• [DATA TO USE]:
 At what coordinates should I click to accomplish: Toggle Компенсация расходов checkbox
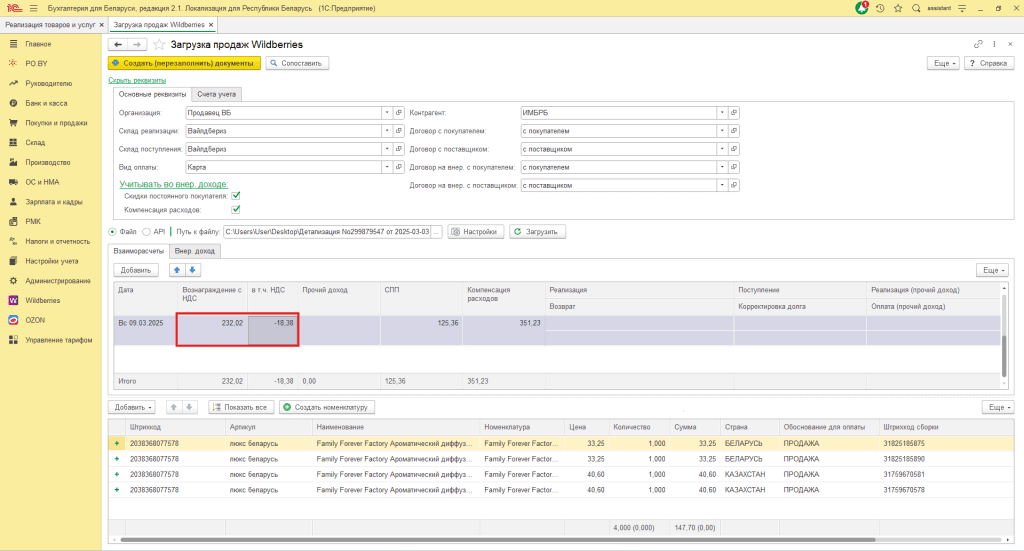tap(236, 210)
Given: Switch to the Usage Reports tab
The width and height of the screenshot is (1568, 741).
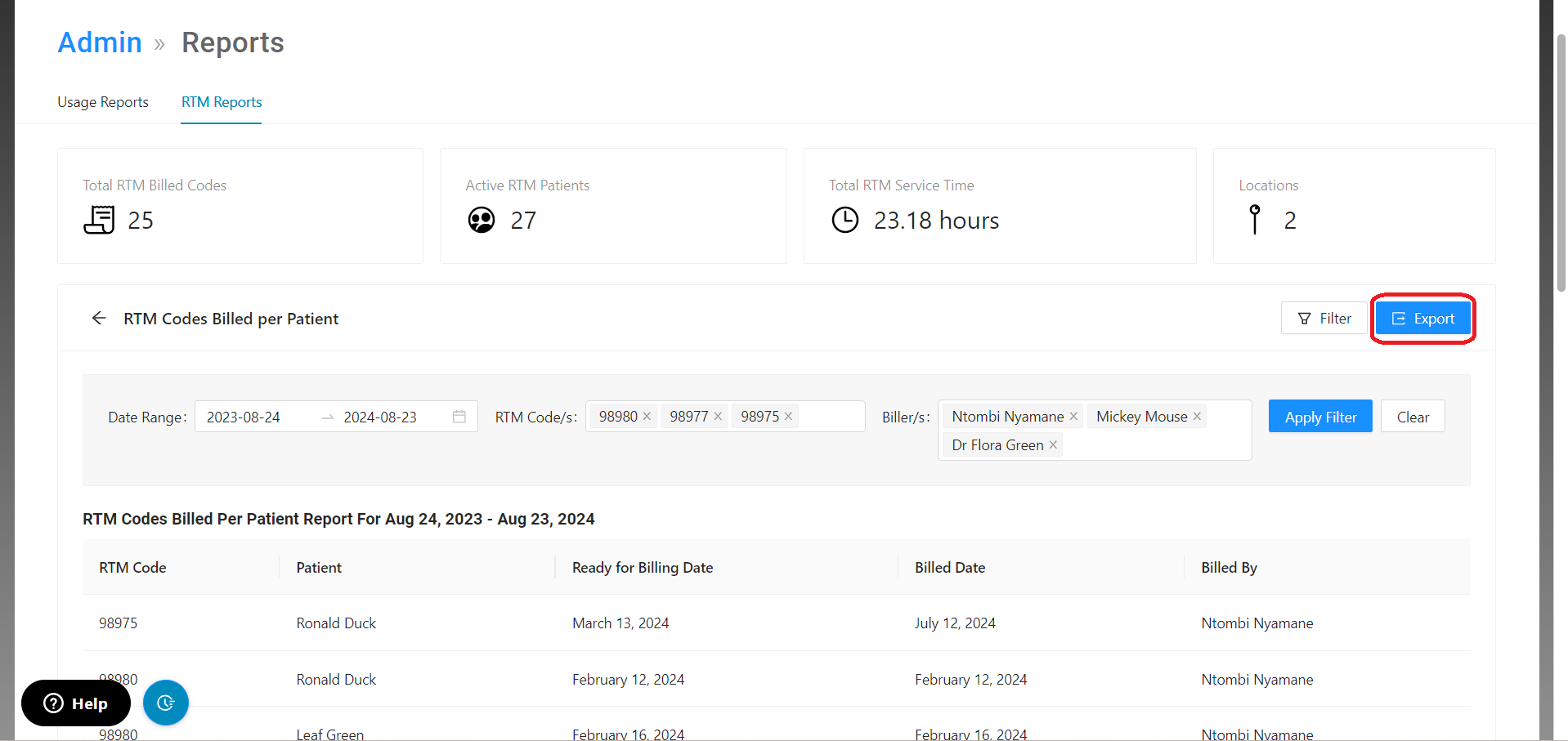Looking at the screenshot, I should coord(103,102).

• [INSTRUCTIONS FOR THE TASK]:
Make an exact copy of the records shown above, without the pictures.

• [RESPONSE AREA]:
 At what coordinates should I click to accomplish: Toggle Компенсация расходов checkbox
tap(236, 210)
Given: Switch to the Usage Reports tab
The width and height of the screenshot is (1568, 741).
Looking at the screenshot, I should coord(103,102).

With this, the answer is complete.